Secondary data extraction

Wondering what people’s thoughts are on how to most efficiently extract secondary data from observations, and how to put this data to use in e.g. research.

As an example: I uploaded this observation https://www.inaturalist.org/observations/26045826 a while back. When I tried the auto-suggest at first, it suggested all birds, with the top suggestion being southern boobook (i.e. the correct ID). However, when I manually added ‘flies’ as an ID, and then tried the auto-suggest again, all the options were flies. So it’s obvious that the auto-suggest takes notice of existing IDs. Is there a way to expedite this process/apply it to large batches of data?

I’m co-writing a paper with a number of authors at UNSW, and one of the future frontiers of citizen science we wanted to address was how to take advantage of secondary data, e.g. look at all butterfly observations —> extract IDs of plants in photos --> develop knowledge/build database of host plant interactions.

Another possibility is extracting phenological data, e.g. take a batch of plant observations --> extract data on whether flowers are present --> understand flowering times. Unsure if something like this is possible. Would love to hear people’s thoughts.

2 Likes

i think you have 3 ideas here that may be only loosely related in terms how you would actually approach them. (how to most efficiently extract secondary data depends on what you’re trying to do, i think.)

the first is related to leveraging the computer vision algorithm for custom applications. i don’t think they make the iNaturalist computer vision available to others to use in that way, though i suppose you could write the staff with a specific proposal, and maybe they might be able to accommodate your request. there are other people building other computer vision models for different applications, too, and you could also approach them to see what they’re doing. here’s a discussion that talks about another such project, i think, including some discussion on what datasets that project is using: https://forum.inaturalist.org/t/how-to-download-taxa/3542. it seems like students and researchers training AIs for different applications (ex. https://www.inaturalist.org/blog/16807-mountain-goat-molts-inat-photos-and-climate-change) is a fairly common thing nowadays. so you might even go knock on some doors at your university to see if anyone’s working on something like that.

your second idea is related to organism interactions. your proposal here is to try to use the computer vision to figure out other organisms in a particular observation. i think conceptually you could do that, but i bet the chances of that producing good data for most observations is low. i think better data is to be found in cases where people have already used observation fields to explicitly record interactions. the staff did build a prototype to see if they could display that information in a friendly way, and that’s described here: https://forum.inaturalist.org/t/add-interactions-to-species-pages/433/2.

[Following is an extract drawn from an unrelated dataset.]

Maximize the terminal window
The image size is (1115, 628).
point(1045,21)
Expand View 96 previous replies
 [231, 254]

your last idea is related to phenology data. specifically, you want to leverage the computer vision to automatically capture that data. theoretically that’s possible, but based on this discussion (https://forum.inaturalist.org/t/use-computer-vision-to-annotate-observations/3331), i don’t think they’re currently training the iNaturalist computer vision to do that, and there may be a chicken and egg problem there as well. (to train the AI, first there must be phenology data to train on.) my thought is that flowering is one of the easier annotations to make. so if you’re really interested in that sort of data, it wouldn’t be too difficult now to manually go in and make annotations on a bunch of observations. Once you’ve made the annotations, then the taxon page will give you a nice graph of flowering by month (or you can customize / extract the summarized numbers via the API or get the details via CSV download or API).

Cheers @pisum, really appreciate the reply and links. The mountain goat one is especially useful.

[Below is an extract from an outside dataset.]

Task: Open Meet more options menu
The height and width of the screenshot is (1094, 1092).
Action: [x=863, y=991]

ah, ok… if that’s the kind of think you’re interested in, then you may be interested in Wildbook, too. this is the project website: https://www.wildbook.org, and here’s an article about one or two of the (many) projects using it: https://www.oreilly.com/ideas/from-binoculars-to-big-data-citizen-scientists-use-emerging-technology-in-the-wild.

also, this is not in that vein, but it looks at the carbon cost of creating all these AIs for all these different things: https://www.technologyreview.com/s/613630/training-a-single-ai-model-can-emit-as-much-carbon-as-five-cars-in-their-lifetimes/.

that whole angle is truly odd and i’m not sure how i feel about it, but it does seem that computer banks like that are uniquely suited for renewable energy use given their highly localized nature and consistent power pull.

yes, here’s a Vice article on the same subject, and they do go into that a bit towards the end: https://www.vice.com/en_in/article/bj95qm/training-one-ai-model-produces-as-much-emissions-as-a-cross-country-flight-study-finds

1 Like